И если в начале его речи во мне еще живет мрачность, то под конец от нее не остается и следа. Вместо нее во мне растет обоснованное удивление, которое по итогу сменяется откровенным стыдом за то, что надумала себе так много и неправильно. Пусть он и сам в этом виноват. И уже под конец меня накрывает четкое осознание его слов, а вместе с ним рождается совсем иное чувство — благодарность. Бесконечная и необъятная. Ведь он же… Он… Неужели...

— …правда? — заканчиваю последнюю мысль уже вслух, а на губах против воли расплывается по-дебильному радостная улыбка.

И, наверное, это даже хорошо, что я даю волю эмоциям, потому что мужчина улыбается в ответ.

— Я почти уверен, что да. Все-таки утверждение о том, что ты сосешь лучше остальных — пока не проверено, лишь мое предположение, — задумывается над своими же словами Игнат.

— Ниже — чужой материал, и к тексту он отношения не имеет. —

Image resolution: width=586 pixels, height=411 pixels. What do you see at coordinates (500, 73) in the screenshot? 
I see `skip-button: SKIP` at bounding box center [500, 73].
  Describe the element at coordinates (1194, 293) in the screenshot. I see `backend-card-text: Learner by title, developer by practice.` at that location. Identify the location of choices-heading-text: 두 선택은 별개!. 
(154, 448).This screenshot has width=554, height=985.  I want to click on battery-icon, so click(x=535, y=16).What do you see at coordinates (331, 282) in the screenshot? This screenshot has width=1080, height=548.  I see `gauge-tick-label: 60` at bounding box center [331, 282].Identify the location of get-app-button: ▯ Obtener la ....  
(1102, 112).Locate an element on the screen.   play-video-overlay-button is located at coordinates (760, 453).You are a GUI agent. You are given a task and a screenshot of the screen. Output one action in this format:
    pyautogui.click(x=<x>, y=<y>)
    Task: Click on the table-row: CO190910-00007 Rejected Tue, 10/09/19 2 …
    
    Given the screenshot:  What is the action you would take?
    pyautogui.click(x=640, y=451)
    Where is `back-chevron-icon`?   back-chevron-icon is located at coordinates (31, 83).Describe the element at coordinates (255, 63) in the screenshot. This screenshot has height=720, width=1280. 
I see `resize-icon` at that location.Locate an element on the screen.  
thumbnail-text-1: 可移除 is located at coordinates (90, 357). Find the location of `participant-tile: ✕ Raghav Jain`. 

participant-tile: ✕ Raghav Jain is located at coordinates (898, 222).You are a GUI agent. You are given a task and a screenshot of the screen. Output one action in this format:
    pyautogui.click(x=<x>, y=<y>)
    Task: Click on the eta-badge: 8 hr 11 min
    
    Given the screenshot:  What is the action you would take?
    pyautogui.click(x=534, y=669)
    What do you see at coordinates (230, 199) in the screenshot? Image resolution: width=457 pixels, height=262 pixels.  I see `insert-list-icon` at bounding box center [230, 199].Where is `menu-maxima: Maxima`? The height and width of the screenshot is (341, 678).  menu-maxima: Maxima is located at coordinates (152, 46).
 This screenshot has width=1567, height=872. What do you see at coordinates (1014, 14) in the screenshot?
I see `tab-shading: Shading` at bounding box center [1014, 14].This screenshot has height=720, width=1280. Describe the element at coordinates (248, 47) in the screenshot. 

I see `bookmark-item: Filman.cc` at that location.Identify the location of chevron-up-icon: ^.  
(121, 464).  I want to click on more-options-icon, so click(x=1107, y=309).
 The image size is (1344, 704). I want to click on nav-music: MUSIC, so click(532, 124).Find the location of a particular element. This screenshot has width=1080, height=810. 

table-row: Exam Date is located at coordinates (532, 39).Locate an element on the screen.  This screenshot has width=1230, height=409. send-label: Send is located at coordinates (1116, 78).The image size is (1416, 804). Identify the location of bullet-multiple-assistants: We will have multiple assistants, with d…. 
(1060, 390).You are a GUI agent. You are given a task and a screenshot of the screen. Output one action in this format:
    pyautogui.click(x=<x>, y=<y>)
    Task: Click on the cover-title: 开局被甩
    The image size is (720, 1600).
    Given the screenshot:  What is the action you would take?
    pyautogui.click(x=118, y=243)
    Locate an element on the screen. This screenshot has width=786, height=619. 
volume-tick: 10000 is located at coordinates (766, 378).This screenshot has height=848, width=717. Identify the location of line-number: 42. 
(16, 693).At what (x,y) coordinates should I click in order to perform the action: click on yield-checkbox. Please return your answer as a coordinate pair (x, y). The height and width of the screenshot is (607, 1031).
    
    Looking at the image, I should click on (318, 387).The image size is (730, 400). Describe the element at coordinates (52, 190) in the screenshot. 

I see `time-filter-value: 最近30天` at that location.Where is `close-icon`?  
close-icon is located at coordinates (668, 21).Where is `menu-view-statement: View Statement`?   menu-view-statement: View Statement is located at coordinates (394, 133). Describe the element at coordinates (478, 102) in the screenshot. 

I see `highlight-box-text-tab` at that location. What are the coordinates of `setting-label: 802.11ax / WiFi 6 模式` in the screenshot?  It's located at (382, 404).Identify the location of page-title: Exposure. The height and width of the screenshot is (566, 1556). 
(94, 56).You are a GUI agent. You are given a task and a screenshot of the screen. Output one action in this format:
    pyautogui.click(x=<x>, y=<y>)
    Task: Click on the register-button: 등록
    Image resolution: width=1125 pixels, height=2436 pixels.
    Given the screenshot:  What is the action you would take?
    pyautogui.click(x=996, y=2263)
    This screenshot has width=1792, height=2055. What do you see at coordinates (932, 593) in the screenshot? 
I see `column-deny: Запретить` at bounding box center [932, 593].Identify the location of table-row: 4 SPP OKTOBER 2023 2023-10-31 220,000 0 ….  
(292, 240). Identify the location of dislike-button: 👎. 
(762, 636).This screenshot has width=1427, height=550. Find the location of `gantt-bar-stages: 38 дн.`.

Я на это только глаза закатываю.

— А знаешь, я, кажется, начинаю привыкать к твоему мерзкому характеру, — наигранно тяжко вздыхаю, обхватывая обеими ладонями мужское лицо. — Но иногда тебе все же тоже стоит помолчать, — и, прежде чем он успевает среагировать на мою очередную дерзость, подаюсь вперед и целую в губы, вкладывая в свой порыв все то светлое, что сейчас ощущаю по отношению к нему. — Спасибо, — добавляю тихонечко уже после.

Обнимать его лицо так и не перестаю. И только сейчас осознаю, что Игнат так до сих пор и не оделся, отчего наша близость теперь воспринимается иначе. Острее. С каждым уходящим мгновением, пока он гипнотизирует меня своим темным взором. И, кажется, не одна я о чем-то подобном думаю, потому что упирающийся мне между ног стояк не почувствовать невозможно.

— Если бы ты сказала это сразу, — опускается до полушепота мужчина, а его ладонь скользит вдоль моего бедра. — Но теперь одним “Спасибо” точно не отделаешься, — вдыхает около моего виска глубоко и медленно, пробуждая мириады мурашек по коже.

И только. Отстраняется. Оставляя лежать на столе. А заодно додумывать, что бы в таком случае значило это его “теперь одним “спасибо” не отделаешься”, и размышлять над тем, что, кажется, я совсем не против отблагодарить его тем самым способом, о котором он упомянул для всех в начале совещания. Несмотря на то что еще недавно утверждала обратное.